Shangguan Wan’er, Wu’s minister and speech writer, once regarded as the greatest poet of her generation, remained a power-broker after Wu’s death, and latched on to Wu’s grand-daughter Anle as a possible second empress regnant. Anle was brought down in a palace coup by Wu’s daughter and grandson, but the daughter, Princess Taiping, clung on to her own power base for several more years before her ally betrayed her. Depending on how you define it, the “historical period of female power” either spanned Wu’s adulthood and aftermath, c.650-713, or just the last two decades of that period – her years as empress regnant, and the “second generation” of the women who tried to emulate her. After 713, Wu would be vilified for twelve hundred years. It was only in the 20th century, and even then initially for shady political reasons, that Wu began to be reclaimed as a feminist icon, and her period in power regarded as anything but a woeful mistake.

Doran takes as her starting point the Biographies of Exemplary Women from the Han dynasty, because for centuries this book served as the template for good female behaviour. It was a touchstone for all the (male) historians who wrote about Wu and her imitators, and formed the basis of their disapproval. She also examines the life of Empress Dugu of the Northern Zhou, who controversially insisted on monogamy from her imperial husband – regarded by medieval protocol wonks as a “fatal mistake” sure to undermine palace harmony and dynastic vigour. In doing so, she points to the glorious chaos of the century before the Tang dynasty, when a series of tin-pot and occasionally barbaric dynasties contended to become the new Sons of Heaven, with a set of intrigues sufficient to make Game of Thrones look like Emmerdale.

Doran moves on to the reigns of Wu’s sons Zhongzong and Ruizong, and the kind of poetry and imagery that was popular in a world where their mother really ran the show. As Wu began manipulating the news of her era – Fortean phenomena, observations and media, all pointing to a coming paradigm shift – she pushed an agenda rooted in incredibly modern terms. As she argued at the epochal feng-shan sacrifice in her husband’s day, if the world was truly a constant cycle of yin and yang, dark and light, female and male, then women deserved an equal shot at public life, at power, and ceremonial roles. This, in the eyes of her chroniclers, was her dreadful sin, daring to push an equality agenda in a patriarchal world. Doran uncovers delightfully obsequious comments from fawning poets and courtiers, keen to praise Wu and her imitators for simply showing up, for their grace and their wondrous cultural achievements. She also delves deep into the surviving works of Shanggaun Wan’er, and their place in the history of Chinese poetry.

Then things get weird, as Doran examines the Comprehensive Record of Affairs Within the Court and Without, a Tang dynasty fantasy in which a minister is sent to hell over a bureaucratic mistake, witnesses the future of the Ruizong Emperor, and is then restored to the human world in time to live through it all, like some medieval Chinese variant on Back to the Future. She also reports on a common Fortean phenomenon in Wu’s era – transsexual chickens, regarded by Wu’s cronies as examples of her greatness, and by her detractors as symbols of the awfulness of the age. In once farcical scene, a courtier recalls the presentation of a three-legged fowl to Wu, who insists it is an auspicious event worthy of note in the dynastic chronicles, even as her son Ruizong points out that one of the legs is clearly fake. Wu tells him to shut up, but even as she does, the leg falls off.

Stored records:

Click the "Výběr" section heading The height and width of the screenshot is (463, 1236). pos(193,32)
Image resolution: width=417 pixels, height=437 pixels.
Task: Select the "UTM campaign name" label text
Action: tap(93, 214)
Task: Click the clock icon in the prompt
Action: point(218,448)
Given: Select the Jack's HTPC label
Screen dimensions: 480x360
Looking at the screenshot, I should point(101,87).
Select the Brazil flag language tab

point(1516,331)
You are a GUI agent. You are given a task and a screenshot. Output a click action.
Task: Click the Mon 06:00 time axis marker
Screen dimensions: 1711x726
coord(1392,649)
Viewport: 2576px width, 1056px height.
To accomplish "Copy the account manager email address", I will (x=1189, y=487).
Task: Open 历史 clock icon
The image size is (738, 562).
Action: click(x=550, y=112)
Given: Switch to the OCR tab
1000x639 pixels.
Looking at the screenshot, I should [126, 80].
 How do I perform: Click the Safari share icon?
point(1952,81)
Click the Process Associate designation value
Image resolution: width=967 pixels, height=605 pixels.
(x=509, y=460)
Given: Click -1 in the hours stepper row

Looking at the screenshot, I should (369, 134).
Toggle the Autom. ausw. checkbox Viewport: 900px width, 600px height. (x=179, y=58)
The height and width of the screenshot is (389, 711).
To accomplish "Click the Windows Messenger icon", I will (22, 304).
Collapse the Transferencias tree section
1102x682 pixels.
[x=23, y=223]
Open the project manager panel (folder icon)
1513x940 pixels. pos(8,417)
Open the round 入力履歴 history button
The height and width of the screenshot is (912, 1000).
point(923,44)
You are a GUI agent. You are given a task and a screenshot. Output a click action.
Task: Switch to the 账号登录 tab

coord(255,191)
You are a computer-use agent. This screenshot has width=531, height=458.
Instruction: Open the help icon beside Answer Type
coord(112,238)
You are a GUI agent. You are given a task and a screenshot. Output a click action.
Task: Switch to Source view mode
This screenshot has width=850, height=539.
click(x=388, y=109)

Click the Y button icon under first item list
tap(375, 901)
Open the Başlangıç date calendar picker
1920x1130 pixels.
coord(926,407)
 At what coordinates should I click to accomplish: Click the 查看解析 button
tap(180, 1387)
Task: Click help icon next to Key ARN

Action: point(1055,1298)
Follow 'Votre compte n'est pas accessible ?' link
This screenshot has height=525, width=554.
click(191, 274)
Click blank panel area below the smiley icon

▶ [Task requirements]
1) In the book review, what did Empress Dugu of the Northern Zhou insist on from her imperial husband?
2) Reproduce the passage of the book review that begins at the words "Then things get" and stops after "leg falls off.".
These records come from a separate source.

▶ [Task solutions]
1) Monogamy.

2)
Then things get weird, as Doran examines the Comprehensive Record of Affairs Within the Court and Without, a Tang dynasty fantasy in which a minister is sent to hell over a bureaucratic mistake, witnesses the future of the Ruizong Emperor, and is then restored to the human world in time to live through it all, like some medieval Chinese variant on Back to the Future. She also reports on a common Fortean phenomenon in Wu’s era – transsexual chickens, regarded by Wu’s cronies as examples of her greatness, and by her detractors as symbols of the awfulness of the age. In once farcical scene, a courtier recalls the presentation of a three-legged fowl to Wu, who insists it is an auspicious event worthy of note in the dynastic chronicles, even as her son Ruizong points out that one of the legs is clearly fake. Wu tells him to shut up, but even as she does, the leg falls off.